→ CONSIGNE A: Selon le texte sur Woodstock, en quelle année a eu lieu l'arrivée dans le monde du travail en CDI ?

→ TEXTE FOURNI:
Heure de réveil : 15h02 (oui je dors en journée)

Je viens de finir le docu Netflix “Woodstock 99” et j’ai pris une claque d’anthologie mais aussi une des pièces du puzzle qui manquait à ma profonde colère intergénérationnelle.

Avant propos : #notallboomers et heureusement.

Si tu ne connais pas le truc, il y a eu Woodstock en 1969, Flower Power, un festival de pure anthologie contestataire hippie avec notamment Hendrix qui, à sa simple évocation, fait se dresser les poils de mes bras. Ok, ça, normalement, tu connais. J’ai vu plusieurs fois la VHS du film et, entre 1995 et 2005, tu m’aurais demandé “si tu pouvais te téléporter à un endroit à un moment, même pour y rester toute la vie ensuite” ça aurait été Woodstock. Et je dis ça absolument sérieusement. 2005 a marqué une chose : mon arrivée dans le monde du travail en CDI. Bizarrement.

Ma culture musicale n’est vraiment pas extraordinaire, chaotique comme je suis, je me laisse guider par les sonorités et mon besoin du moment. En 1999, je maîtrisais 90% des paroles de chansons de Bob Marley, 50% des Gladiadors, chœurs compris. J’avais pourtant, et je suis encore, profondément, marquée par Rage Against The Machine, System of a Down, Korn, Nirvana et toute la scène rock et metal mainstream de l’époque. Tu m’envoies du Red Hot Chili Peppers, j’oublie tout et je me laisse couler dans mes jeans trop larges et mes doc Martens en headbangand en mode No Future (et sous substances, oui).

→ CONSIGNE B: Peux-tu recopier à l'identique les entrées ci-dessous, de la ligne qui contient « Select the fourth carousel slide dot » jusqu'à la fin des entrées, cette ligne et la dernière comprises, en laissant de côté les images ?

→ LISTE DES ENTRÉES:
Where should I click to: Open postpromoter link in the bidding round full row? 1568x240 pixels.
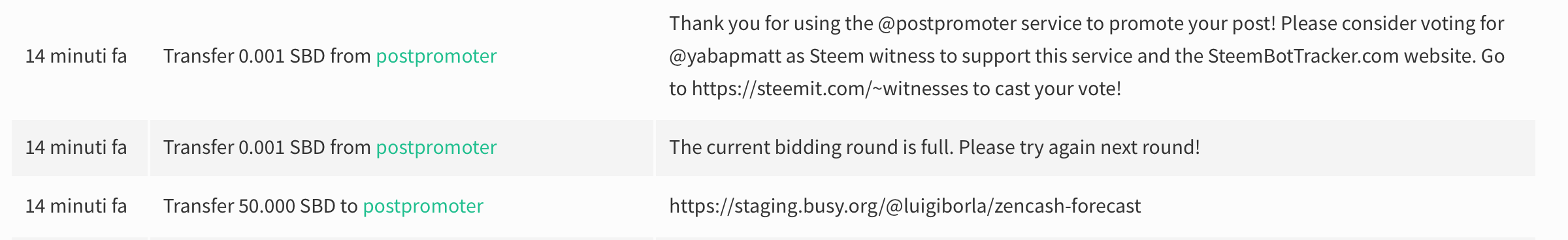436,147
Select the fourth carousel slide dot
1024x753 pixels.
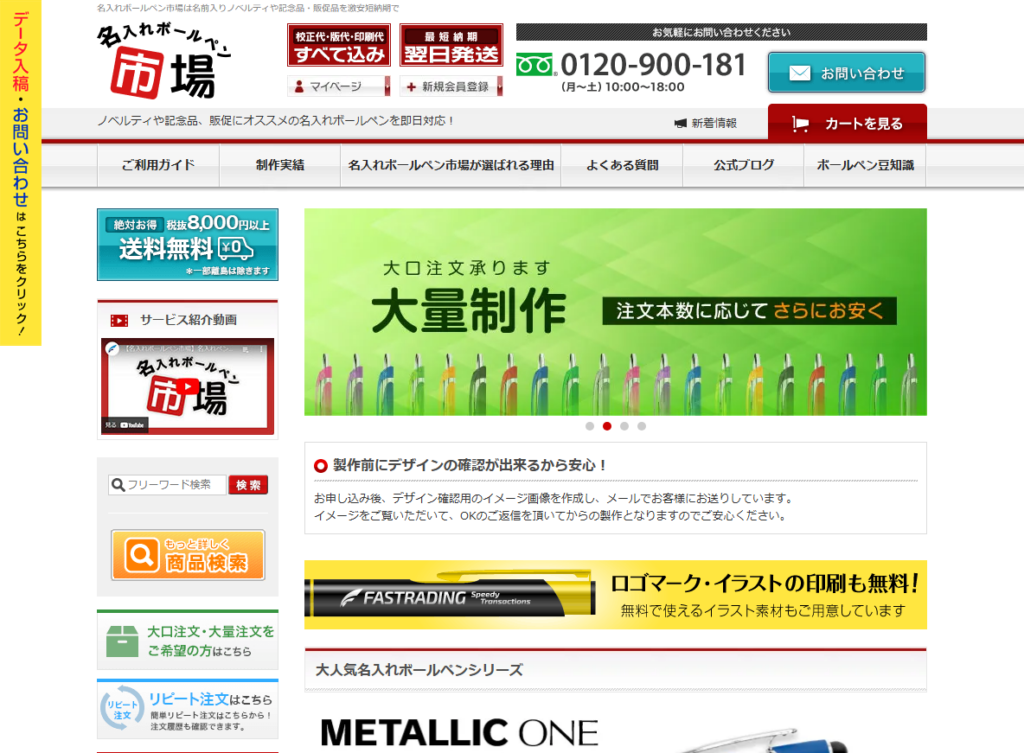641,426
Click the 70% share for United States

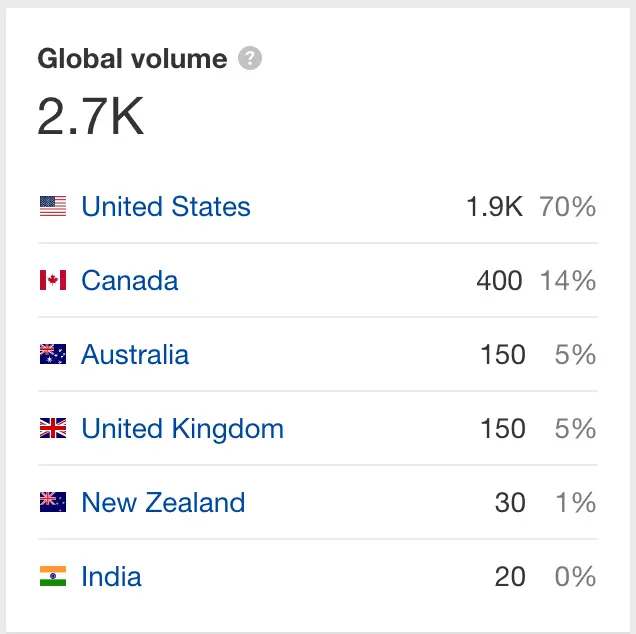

→ BONNE RÉPONSE A: En 2005.

→ BONNE RÉPONSE B:
Select the fourth carousel slide dot
1024x753 pixels.
641,426
Click the 70% share for United States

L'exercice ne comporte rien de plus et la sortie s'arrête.